Les grandes étapes de la Révolution vont du 14 juillet 1789 et des journées des 5 et 6 octobre à Versailles, jusqu’au 10 août 1792 et à l’attaque des Tuileries, puis à l’abdication de la monarchie et à la proclamation de la République.

 

Le mois de septembre 1792 voit simultanément les massacres organisés par Danton et l’entrée en séance de la Convention.
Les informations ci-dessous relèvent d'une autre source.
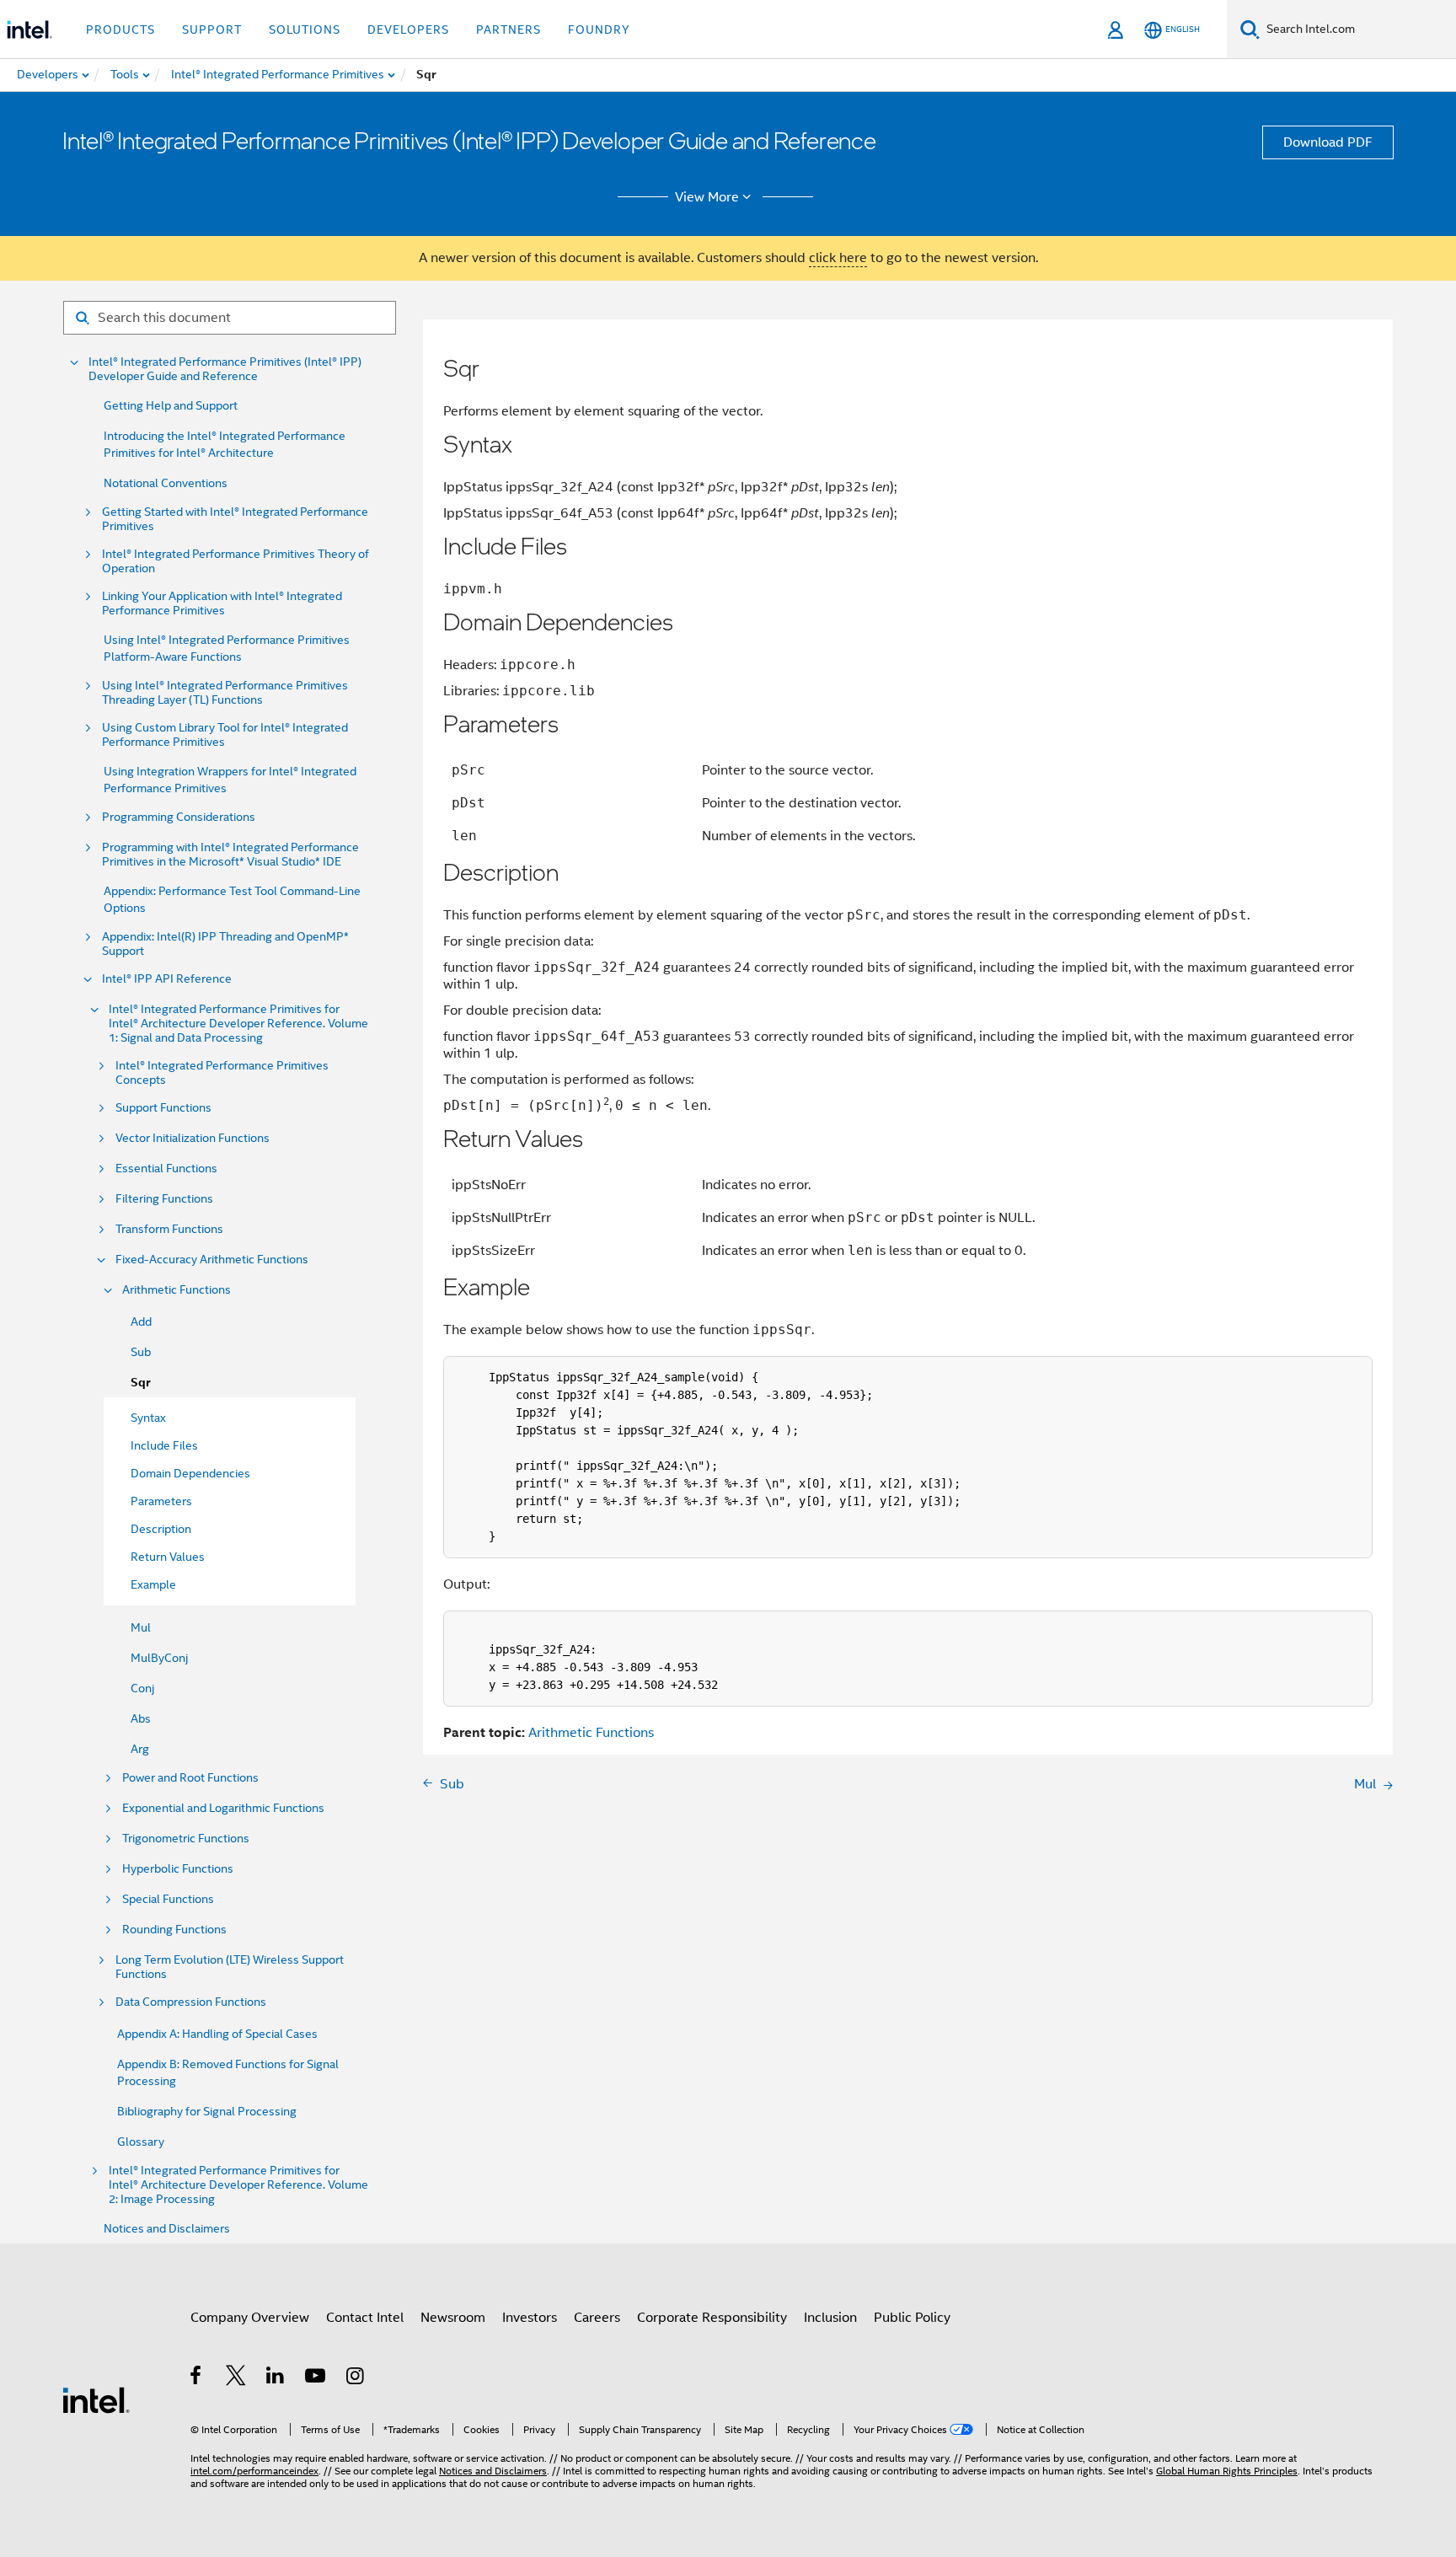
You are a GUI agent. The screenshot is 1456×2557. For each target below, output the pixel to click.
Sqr (140, 1383)
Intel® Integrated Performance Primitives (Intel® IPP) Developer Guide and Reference (224, 369)
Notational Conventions (166, 482)
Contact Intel (365, 2317)
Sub (141, 1351)
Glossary (140, 2141)
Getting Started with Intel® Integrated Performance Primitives (235, 519)
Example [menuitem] (153, 1584)
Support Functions (163, 1108)
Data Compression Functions (190, 2002)
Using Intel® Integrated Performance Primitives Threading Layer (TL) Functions (225, 692)
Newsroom (452, 2317)
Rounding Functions (174, 1929)
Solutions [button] (304, 29)
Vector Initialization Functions (192, 1138)
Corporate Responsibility (712, 2317)
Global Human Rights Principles (1227, 2470)
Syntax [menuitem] (148, 1417)
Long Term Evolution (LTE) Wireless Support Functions (229, 1967)
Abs (141, 1718)
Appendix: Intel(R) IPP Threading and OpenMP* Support (225, 944)
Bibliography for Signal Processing (207, 2111)
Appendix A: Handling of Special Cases (217, 2033)
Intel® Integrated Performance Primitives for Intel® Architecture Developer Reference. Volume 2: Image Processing (238, 2184)
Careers (597, 2317)
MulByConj (159, 1657)
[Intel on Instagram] (356, 2378)
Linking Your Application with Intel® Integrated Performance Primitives (222, 603)
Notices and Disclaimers (167, 2228)
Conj (142, 1688)
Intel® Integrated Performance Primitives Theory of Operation (235, 561)
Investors (529, 2317)
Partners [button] (508, 29)
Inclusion (830, 2317)
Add (141, 1321)
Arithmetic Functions (176, 1290)
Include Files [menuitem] (164, 1445)
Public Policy (912, 2317)
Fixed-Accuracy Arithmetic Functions (211, 1259)
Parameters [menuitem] (161, 1501)
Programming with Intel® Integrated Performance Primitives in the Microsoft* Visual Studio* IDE (230, 854)
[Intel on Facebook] (197, 2378)
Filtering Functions (164, 1199)
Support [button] (212, 29)
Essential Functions (166, 1168)
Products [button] (120, 29)
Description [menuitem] (161, 1528)
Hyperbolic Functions (177, 1869)
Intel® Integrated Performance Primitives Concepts (222, 1073)
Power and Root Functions (190, 1778)
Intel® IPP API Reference (167, 979)
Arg (140, 1748)
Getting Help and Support (171, 405)
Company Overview (249, 2317)
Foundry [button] (599, 29)
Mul (141, 1627)
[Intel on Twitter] (236, 2378)
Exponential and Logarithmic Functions (223, 1808)
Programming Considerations (178, 817)
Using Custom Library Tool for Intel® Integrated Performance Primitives (225, 735)
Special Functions (168, 1899)
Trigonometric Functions (185, 1838)
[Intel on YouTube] (316, 2378)
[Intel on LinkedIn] (276, 2378)
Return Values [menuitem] (168, 1556)
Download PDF (1328, 142)
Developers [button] (408, 29)
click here (838, 257)
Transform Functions (169, 1229)
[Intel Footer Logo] (96, 2399)
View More (707, 197)
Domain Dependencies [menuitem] (190, 1473)
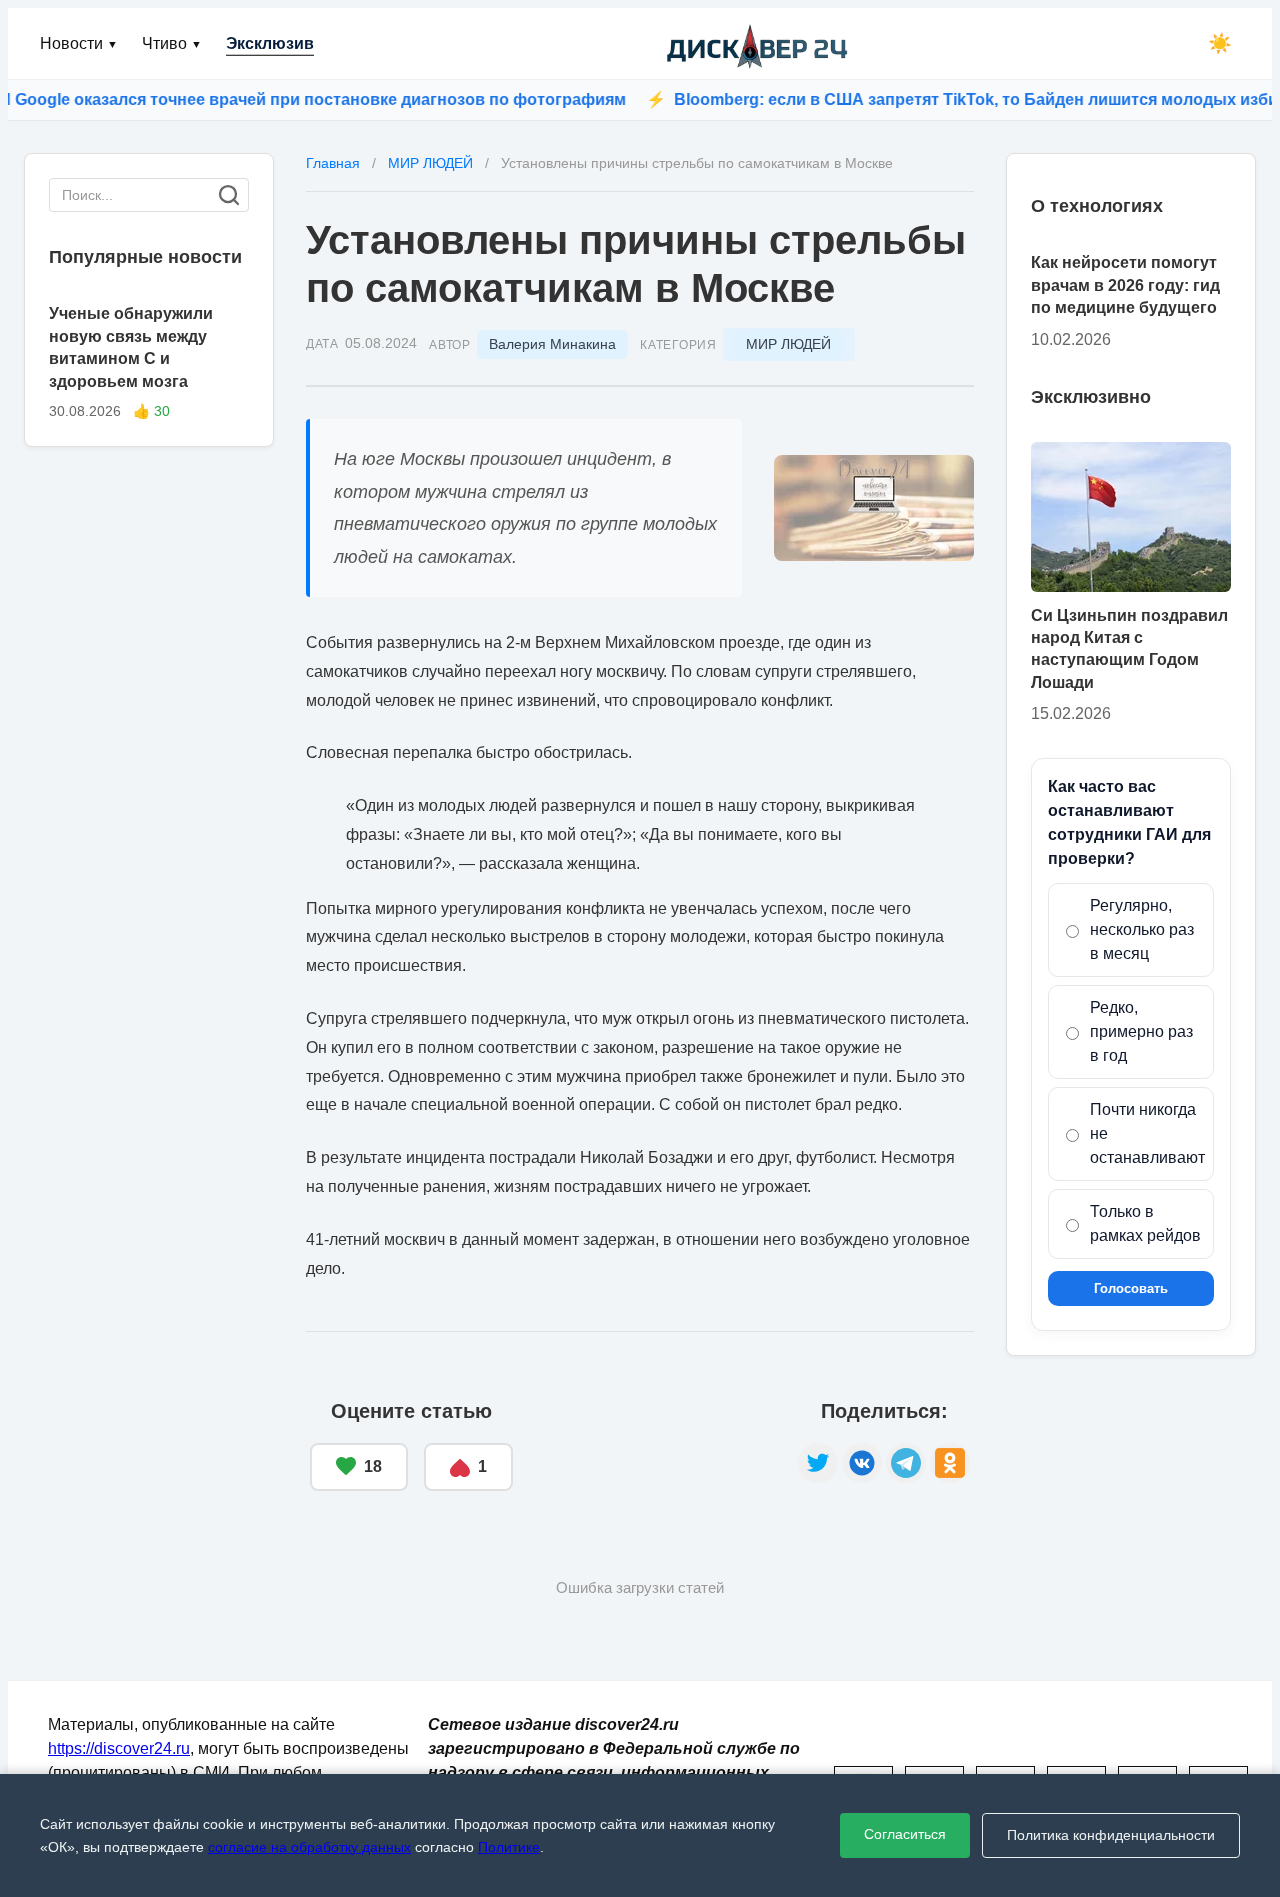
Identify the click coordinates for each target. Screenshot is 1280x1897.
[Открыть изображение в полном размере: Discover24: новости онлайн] (874, 508)
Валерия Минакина (552, 344)
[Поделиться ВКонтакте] (862, 1463)
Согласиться (905, 1834)
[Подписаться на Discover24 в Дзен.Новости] (655, 1446)
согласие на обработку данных (309, 1847)
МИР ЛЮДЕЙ (788, 344)
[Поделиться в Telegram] (906, 1463)
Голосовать (1131, 1288)
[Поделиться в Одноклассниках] (950, 1463)
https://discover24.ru (119, 1748)
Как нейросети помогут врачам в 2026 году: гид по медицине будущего (1125, 285)
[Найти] (229, 195)
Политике (509, 1847)
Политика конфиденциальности (1111, 1835)
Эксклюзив (270, 43)
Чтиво (172, 43)
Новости (79, 43)
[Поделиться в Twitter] (818, 1463)
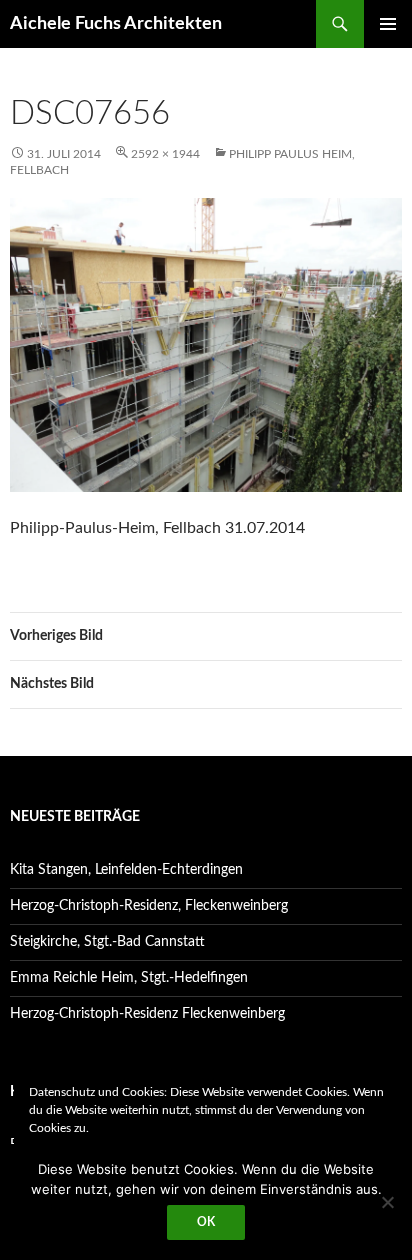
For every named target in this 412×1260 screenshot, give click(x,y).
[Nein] (387, 1202)
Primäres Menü (388, 24)
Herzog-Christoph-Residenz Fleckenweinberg (147, 1014)
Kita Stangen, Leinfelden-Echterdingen (126, 870)
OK (206, 1222)
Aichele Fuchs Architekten (116, 24)
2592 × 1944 (165, 154)
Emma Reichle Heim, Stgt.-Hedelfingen (129, 978)
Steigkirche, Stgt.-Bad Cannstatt (107, 942)
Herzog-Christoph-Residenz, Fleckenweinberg (149, 906)
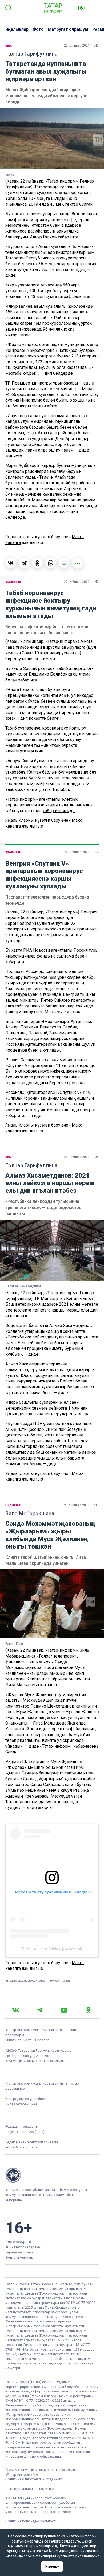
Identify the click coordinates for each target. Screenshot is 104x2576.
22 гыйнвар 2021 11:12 (81, 852)
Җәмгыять (13, 582)
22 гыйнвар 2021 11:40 (81, 582)
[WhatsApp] (50, 563)
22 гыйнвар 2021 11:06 (81, 1157)
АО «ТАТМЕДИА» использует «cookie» (35, 2498)
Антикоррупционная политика (30, 2489)
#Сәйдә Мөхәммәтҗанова (25, 1981)
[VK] (16, 2010)
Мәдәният (12, 1505)
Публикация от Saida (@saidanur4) (52, 1949)
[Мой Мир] (64, 563)
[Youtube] (64, 2010)
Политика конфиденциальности (31, 2521)
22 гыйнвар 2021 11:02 (81, 1505)
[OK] (88, 2010)
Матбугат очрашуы (68, 29)
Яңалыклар (17, 29)
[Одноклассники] (37, 563)
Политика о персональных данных (33, 2479)
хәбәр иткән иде (59, 810)
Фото (38, 29)
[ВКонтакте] (10, 563)
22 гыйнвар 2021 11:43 (81, 45)
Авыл (9, 45)
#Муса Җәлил (60, 1981)
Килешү (52, 2566)
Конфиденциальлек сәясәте (74, 2551)
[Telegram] (24, 563)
Le 21 janvier 1793, c’est l’assassinat « légal » de Louis XVI et, au mois d’octobre suivant, c’est celui de la reine. La dictature de Robespierre prend fin le 9 thermidor 1794. Entre temps Marat a été assassiné par Charlotte Corday le 13 juillet 1793 et la guerre étrangère a été décrétée par Brissot et les Girondins en 1792.